Aim of the exercise:
The answer should consist of all the records, copied exactly.

Input records:

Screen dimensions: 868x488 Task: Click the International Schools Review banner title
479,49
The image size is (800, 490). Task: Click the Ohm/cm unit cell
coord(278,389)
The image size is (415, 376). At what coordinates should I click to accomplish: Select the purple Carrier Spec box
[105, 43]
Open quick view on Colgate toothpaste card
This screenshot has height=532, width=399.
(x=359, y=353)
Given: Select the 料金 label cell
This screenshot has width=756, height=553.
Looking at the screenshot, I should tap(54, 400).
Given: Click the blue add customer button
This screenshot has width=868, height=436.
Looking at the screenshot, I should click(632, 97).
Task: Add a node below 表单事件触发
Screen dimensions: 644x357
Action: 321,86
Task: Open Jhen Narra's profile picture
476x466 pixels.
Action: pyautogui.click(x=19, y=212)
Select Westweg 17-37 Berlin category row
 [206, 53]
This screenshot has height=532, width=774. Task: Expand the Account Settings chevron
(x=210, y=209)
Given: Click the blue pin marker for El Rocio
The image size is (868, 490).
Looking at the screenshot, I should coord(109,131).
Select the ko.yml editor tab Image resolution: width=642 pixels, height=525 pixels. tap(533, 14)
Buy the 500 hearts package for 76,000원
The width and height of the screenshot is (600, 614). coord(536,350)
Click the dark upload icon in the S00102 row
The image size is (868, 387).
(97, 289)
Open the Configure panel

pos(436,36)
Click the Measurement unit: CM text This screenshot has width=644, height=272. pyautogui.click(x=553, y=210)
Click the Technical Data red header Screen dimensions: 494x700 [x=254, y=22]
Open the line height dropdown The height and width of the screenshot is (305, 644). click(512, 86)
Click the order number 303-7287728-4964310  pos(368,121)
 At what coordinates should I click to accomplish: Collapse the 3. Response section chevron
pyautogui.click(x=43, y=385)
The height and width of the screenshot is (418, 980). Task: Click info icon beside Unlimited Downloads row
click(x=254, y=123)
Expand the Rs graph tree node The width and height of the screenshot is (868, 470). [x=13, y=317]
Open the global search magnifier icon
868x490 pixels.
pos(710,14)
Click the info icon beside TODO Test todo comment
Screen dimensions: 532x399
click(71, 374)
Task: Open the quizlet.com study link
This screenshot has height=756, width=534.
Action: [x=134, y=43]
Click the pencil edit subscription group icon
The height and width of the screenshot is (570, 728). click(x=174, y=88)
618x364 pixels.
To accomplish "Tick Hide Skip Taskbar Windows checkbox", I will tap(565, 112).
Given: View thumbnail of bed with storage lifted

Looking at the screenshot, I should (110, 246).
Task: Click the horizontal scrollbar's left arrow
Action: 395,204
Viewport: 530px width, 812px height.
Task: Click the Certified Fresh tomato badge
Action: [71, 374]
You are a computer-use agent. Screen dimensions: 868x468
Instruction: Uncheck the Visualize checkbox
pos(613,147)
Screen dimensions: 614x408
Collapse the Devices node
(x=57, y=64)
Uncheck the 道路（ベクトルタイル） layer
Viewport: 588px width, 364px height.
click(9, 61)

Your solution:
Screen dimensions: 868x488 Task: Click the International Schools Review banner title
479,49
The image size is (800, 490). Task: Click the Ohm/cm unit cell
coord(278,389)
The image size is (415, 376). At what coordinates should I click to accomplish: Select the purple Carrier Spec box
[105, 43]
Open quick view on Colgate toothpaste card
This screenshot has height=532, width=399.
(x=359, y=353)
Given: Select the 料金 label cell
This screenshot has width=756, height=553.
Looking at the screenshot, I should tap(54, 400).
Given: Click the blue add customer button
This screenshot has width=868, height=436.
Looking at the screenshot, I should click(632, 97).
Task: Add a node below 表单事件触发
Screen dimensions: 644x357
Action: 321,86
Task: Open Jhen Narra's profile picture
476x466 pixels.
Action: pyautogui.click(x=19, y=212)
Select Westweg 17-37 Berlin category row
 [206, 53]
This screenshot has height=532, width=774. Task: Expand the Account Settings chevron
(x=210, y=209)
Given: Click the blue pin marker for El Rocio
The image size is (868, 490).
Looking at the screenshot, I should coord(109,131).
Select the ko.yml editor tab Image resolution: width=642 pixels, height=525 pixels. tap(533, 14)
Buy the 500 hearts package for 76,000원
The width and height of the screenshot is (600, 614). coord(536,350)
Click the dark upload icon in the S00102 row
The image size is (868, 387).
(97, 289)
Open the Configure panel

pos(436,36)
Click the Measurement unit: CM text This screenshot has width=644, height=272. pyautogui.click(x=553, y=210)
Click the Technical Data red header Screen dimensions: 494x700 [x=254, y=22]
Open the line height dropdown The height and width of the screenshot is (305, 644). click(512, 86)
Click the order number 303-7287728-4964310  pos(368,121)
 At what coordinates should I click to accomplish: Collapse the 3. Response section chevron
pyautogui.click(x=43, y=385)
The height and width of the screenshot is (418, 980). Task: Click info icon beside Unlimited Downloads row
click(x=254, y=123)
Expand the Rs graph tree node The width and height of the screenshot is (868, 470). [x=13, y=317]
Open the global search magnifier icon
868x490 pixels.
pos(710,14)
Click the info icon beside TODO Test todo comment
Screen dimensions: 532x399
click(71, 374)
Task: Open the quizlet.com study link
This screenshot has height=756, width=534.
Action: [x=134, y=43]
Click the pencil edit subscription group icon
The height and width of the screenshot is (570, 728). click(x=174, y=88)
618x364 pixels.
To accomplish "Tick Hide Skip Taskbar Windows checkbox", I will tap(565, 112).
Given: View thumbnail of bed with storage lifted

Looking at the screenshot, I should (110, 246).
Task: Click the horizontal scrollbar's left arrow
Action: 395,204
Viewport: 530px width, 812px height.
Task: Click the Certified Fresh tomato badge
Action: [71, 374]
You are a computer-use agent. Screen dimensions: 868x468
Instruction: Uncheck the Visualize checkbox
pos(613,147)
Screen dimensions: 614x408
Collapse the Devices node
(x=57, y=64)
Uncheck the 道路（ベクトルタイル） layer
Viewport: 588px width, 364px height.
click(9, 61)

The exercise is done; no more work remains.